How we are working to minimise waste and the resources we use.
According to the Irish government’s Waste Action Plan for a Circular Economy, the term "circular economy" is well-established among waste prevention and reduction networks and communities. It is not, however, so well understood by the general public.
Driven by increasing aware of the stress we are placing on our environmental resources, the concept is now spreading across sectors such as manufacturing, agriculture, water management and transport to name but a few. The circular economy can contribute to a number of the United Nations Sustainable Development Goals (SDGs) such as SDG7 (Affordable and Clean Energy), SDG8 (Decent Work and Economic Growth), SDG9 (Industry, Innovation and Infrastructure), SDG11 (Sustainable Cities and Communities), SDG12 (Responsible Consumption and Production), SDG13 (Climate Action), SDG14 (Life Below Water), and SDG15 (Life on Land).

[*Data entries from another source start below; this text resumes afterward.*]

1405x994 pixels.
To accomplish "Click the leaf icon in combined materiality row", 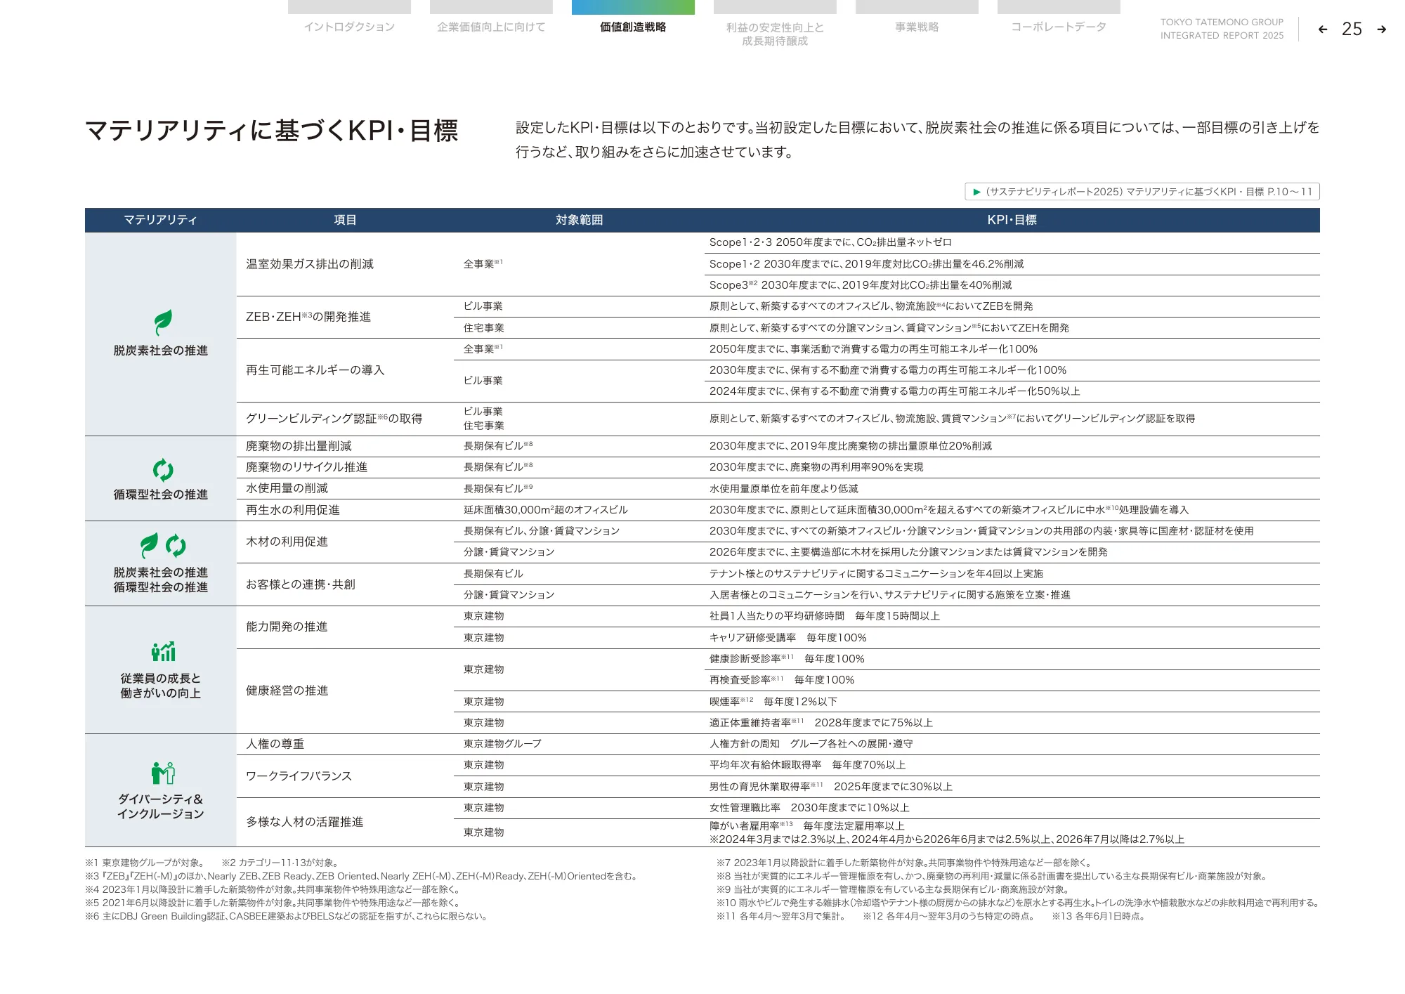I will pyautogui.click(x=149, y=545).
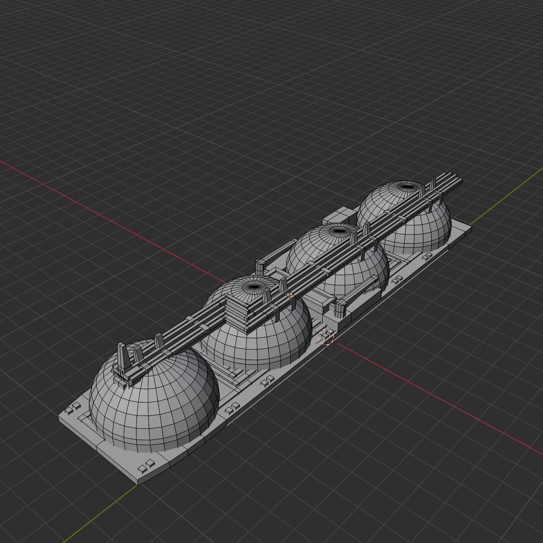Click the tall tapered tower on nearest dome
Viewport: 543px width, 543px height.
[x=123, y=356]
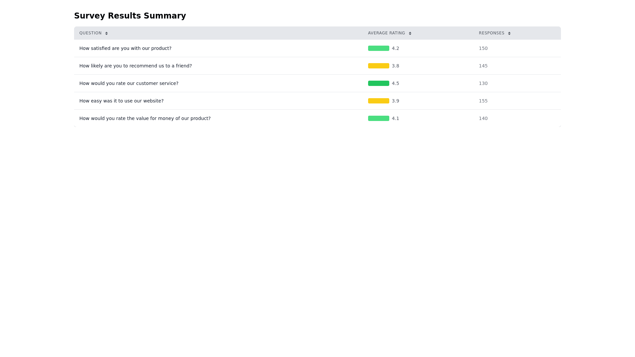The width and height of the screenshot is (635, 357).
Task: Click the yellow rating bar for 3.8
Action: point(378,66)
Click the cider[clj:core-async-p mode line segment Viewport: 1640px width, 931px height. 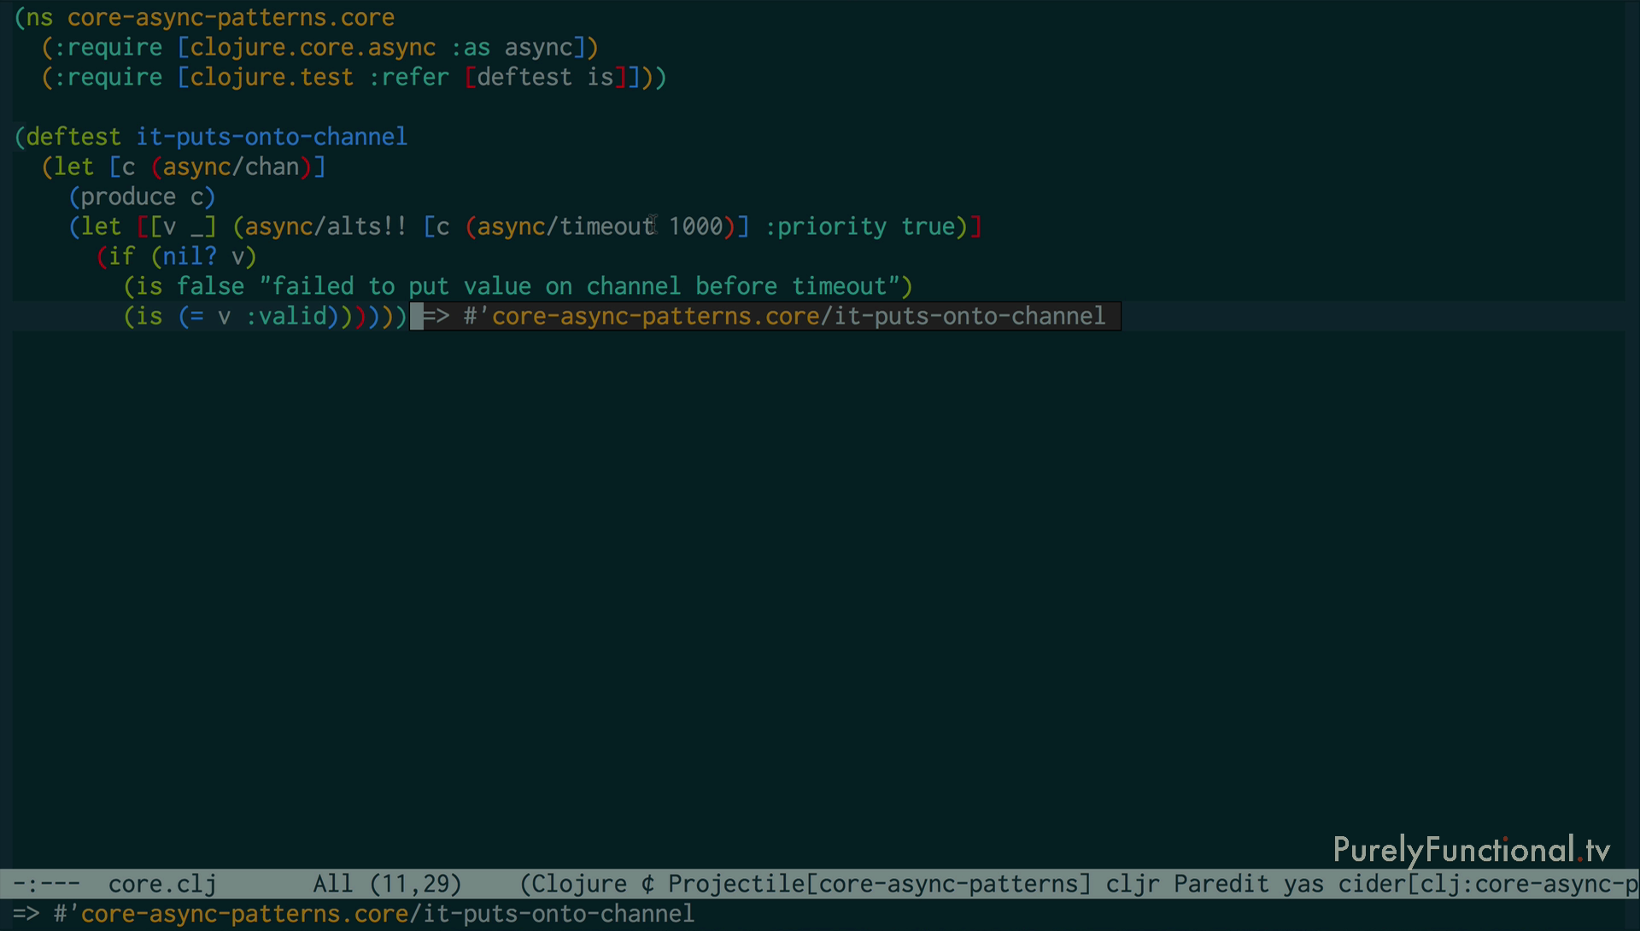(1486, 884)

What is a "circular economy"?
In a circular economy, waste and resource use are minimised; the value of products and materials is maintained for as long as possible through good design, durability and repair; and when a product has reached the end of its life, its parts are used again and again to create further useful products. The circular economy is an alternative to the traditional, linear economy, in which we extract great quantities of natural resources to make things that we may use once only before throwing them away.
How we are helping
We seek to incorporate a "circular" approach in all the areas of service we provide. Research and innovation are vital components in enabling us to identify, understand and realise the opportunities presented by the circular economy. This approach is enabling us to transform parts of our organisation, our supply chains and value chains to ensure we can respond to our sustainability challenges.
We are currently working with the Rediscovery Centre in Ballymun, Co. Dublin on a circular workwear programme. The aim of this collaboration is to repurpose our old and redundant workwear in an effort to remove waste from our workwear process and maximise the reuse of materials, to avoid conventional disposal by landfill or incineration.
During the course of our duties, we seize large volumes of illegal netting that will inevitably require disposal. These nets are composed of a mixture of materials, but are mainly made up of monofilament plastics. We are working with partners in BIM and academia to develop a sustainable solution to dispose of these materials responsibly and sustainably.
A circular approach to disposing of illegal nets
We seize significant volumes of plastics and other materials in the form of illegal nets every year, and are seeking better solutions for their disposal.